By Serge Leger Kokpakpa

BANGUI, May 31 (Reuters) - Hundreds of Muslims marched in their last major enclave in Central African Republic's capital Bangui on Saturday, protesting against a call by the president that they disarm and demanding their safe evacuation from the city.

A tense calm has returned to Bangui following two days of violence ignited by an attack by Muslim gunmen on a church on Wednesday.

In a televised address on Friday, Interim President Catherine Samba-Panza promised that those responsible for the church attack would be punished and that Bangui, including the Muslim-dominated PK5 neighbourhood, would be disarmed.

"We are defending ourselves because we have no one," Ousmane Abakar, one of the march organisers told Reuters. "If they are going to disarm PK5, they have to disarm the entire city at the same time, because every neighbourhood in Bangui is armed."

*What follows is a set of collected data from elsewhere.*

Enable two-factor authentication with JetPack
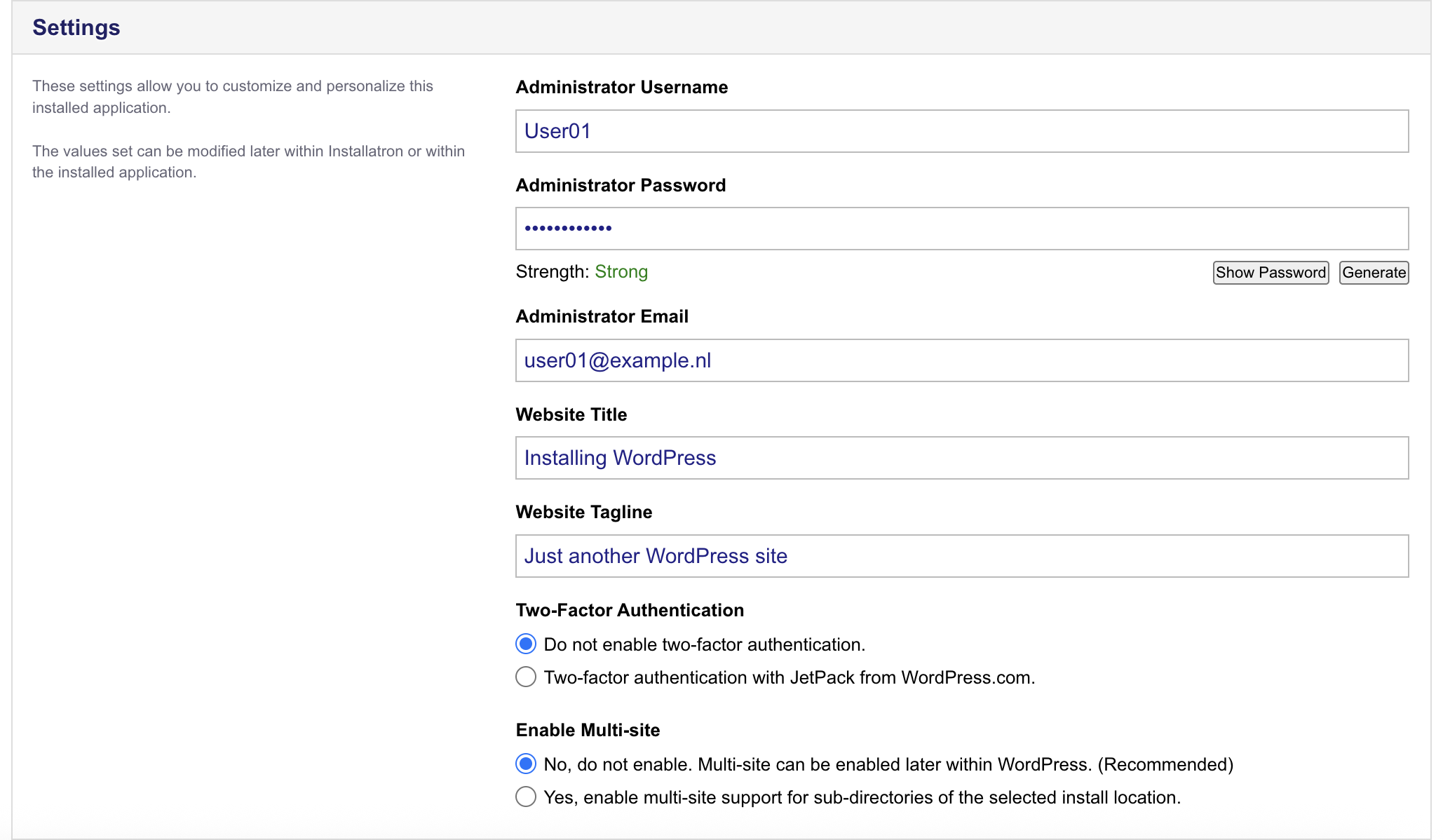Viewport: 1443px width, 840px height. pyautogui.click(x=525, y=677)
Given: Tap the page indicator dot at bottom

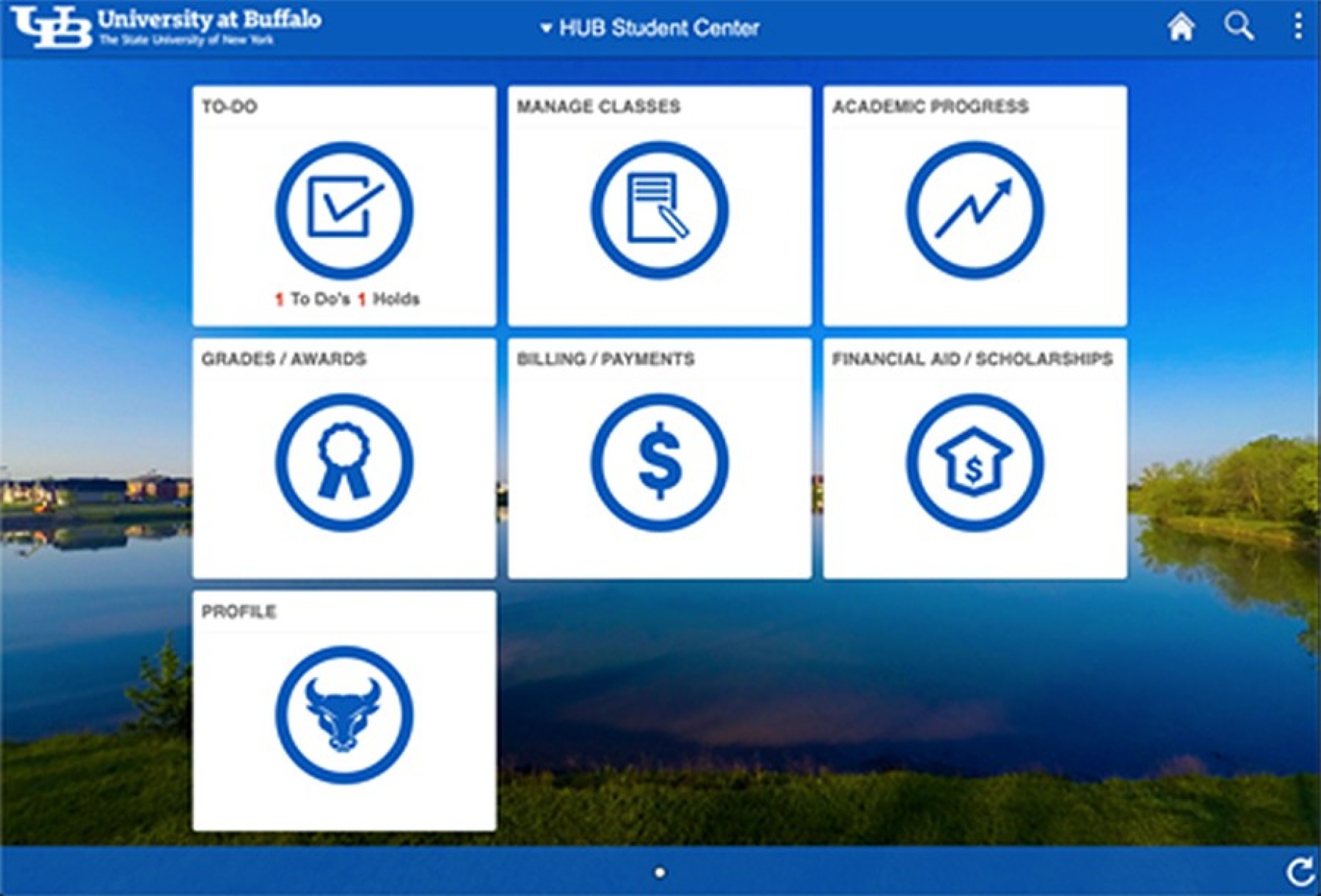Looking at the screenshot, I should pyautogui.click(x=659, y=870).
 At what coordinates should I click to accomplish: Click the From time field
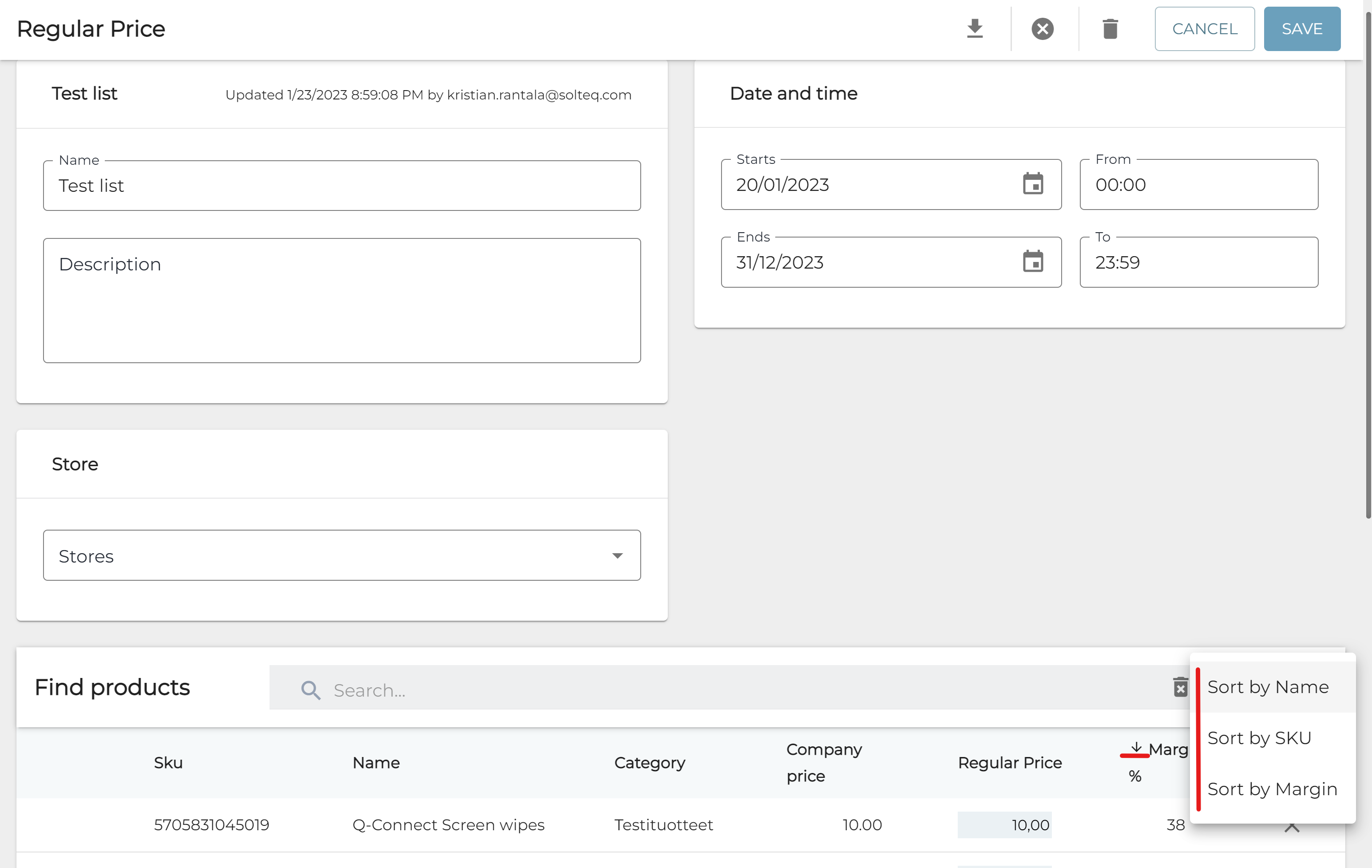1198,185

Central African Republic has been gripped by ethnic and religious violence since northern Seleka rebels, who are mostly Muslim, seized power in the mainly Christian nation in 2013.

Seleka left power in January under international pressure and since then anti-balaka Christian militias have preyed on Muslims.

Those attacks have largely driven Muslims from Bangui and the west, effectively partitioning the country, whose east is controlled mainly by Seleka.

Several thousand Muslims, however, remain in PK5.

"We are the victims of the anti-balaka," said Abakar. "We call on the international community to come take us to where there is peace."

The church attack - the worst on the Christian population since Seleka left power - stoked frustration at Samba-Panza's failure to return peace to country, despite the presence of 2,000 French troops and 6,000 African Union peacekeepers.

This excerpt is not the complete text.